- [What needs to be done]: Please rescale the listing from the line with "the word blank" to the line with "653). tap(60, 278)", both included, and give those lines again with their requests. Multiply only the answer coordinates by 1.2, round each to a whole number with halves going up, and leave out the pictures.

..........

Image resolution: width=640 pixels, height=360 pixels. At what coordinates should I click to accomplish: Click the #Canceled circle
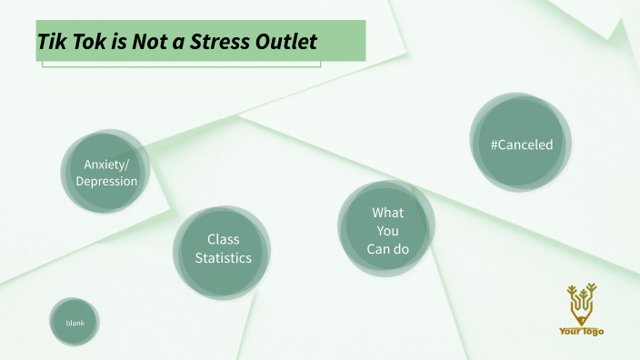[521, 144]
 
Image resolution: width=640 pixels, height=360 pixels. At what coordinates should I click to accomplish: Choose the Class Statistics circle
[223, 249]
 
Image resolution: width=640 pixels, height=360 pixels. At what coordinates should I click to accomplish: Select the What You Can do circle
[387, 230]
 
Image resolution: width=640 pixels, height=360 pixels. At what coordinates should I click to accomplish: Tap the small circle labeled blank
[75, 323]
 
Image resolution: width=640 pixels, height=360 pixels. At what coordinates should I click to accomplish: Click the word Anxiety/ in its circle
[106, 164]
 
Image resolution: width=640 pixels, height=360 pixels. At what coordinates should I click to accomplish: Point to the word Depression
[106, 181]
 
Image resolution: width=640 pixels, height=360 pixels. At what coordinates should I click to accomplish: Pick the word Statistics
[223, 258]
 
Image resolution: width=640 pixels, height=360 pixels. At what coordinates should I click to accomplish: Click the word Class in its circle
[223, 239]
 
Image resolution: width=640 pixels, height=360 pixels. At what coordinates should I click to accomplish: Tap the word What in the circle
[387, 213]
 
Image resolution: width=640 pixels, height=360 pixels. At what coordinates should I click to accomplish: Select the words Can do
[387, 248]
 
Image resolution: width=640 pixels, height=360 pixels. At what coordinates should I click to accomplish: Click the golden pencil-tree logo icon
[581, 304]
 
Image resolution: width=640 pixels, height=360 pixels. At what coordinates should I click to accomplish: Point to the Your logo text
[581, 331]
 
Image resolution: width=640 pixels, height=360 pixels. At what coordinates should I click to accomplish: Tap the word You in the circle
[387, 231]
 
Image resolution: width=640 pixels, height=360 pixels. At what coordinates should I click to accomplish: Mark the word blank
[75, 323]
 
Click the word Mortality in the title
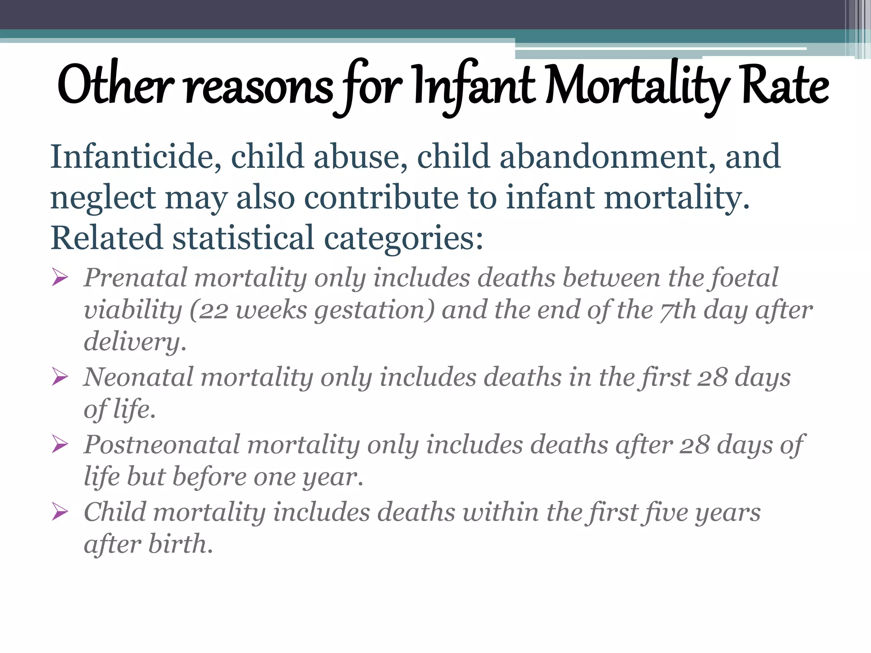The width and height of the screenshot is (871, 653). tap(638, 85)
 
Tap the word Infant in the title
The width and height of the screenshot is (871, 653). tap(474, 85)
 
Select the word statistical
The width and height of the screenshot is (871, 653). tap(243, 238)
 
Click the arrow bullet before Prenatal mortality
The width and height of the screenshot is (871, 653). tap(60, 278)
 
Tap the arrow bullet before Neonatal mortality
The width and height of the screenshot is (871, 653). tap(60, 377)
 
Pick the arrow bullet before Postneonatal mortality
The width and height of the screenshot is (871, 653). tap(60, 445)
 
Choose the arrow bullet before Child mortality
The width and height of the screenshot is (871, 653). tap(60, 512)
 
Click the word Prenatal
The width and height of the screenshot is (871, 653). tap(135, 278)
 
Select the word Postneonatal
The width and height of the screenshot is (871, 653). tap(162, 445)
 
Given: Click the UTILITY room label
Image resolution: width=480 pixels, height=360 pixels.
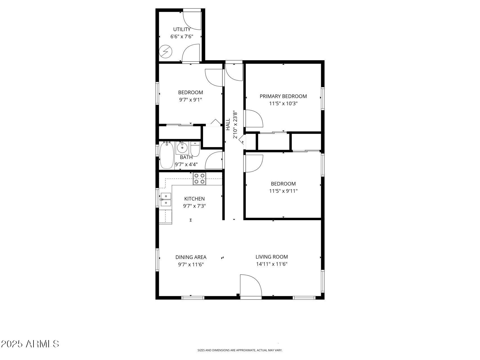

..........

- [Response to this exercise]:
Image resolution: width=640 pixels, height=360 pixels. At what coordinates should I click to accomplish: Mark the word blank
[90, 388]
 
Click the word Mortality in the title
The width and height of the screenshot is (871, 653). tap(766, 102)
 
Tap the word Infant in the title
The width and height of the screenshot is (871, 653). tap(569, 102)
 
Select the word statistical
The width and height of the screenshot is (871, 653). tap(292, 286)
 
Click the arrow bullet before Prenatal mortality
The width and height of the screenshot is (871, 653). tap(72, 334)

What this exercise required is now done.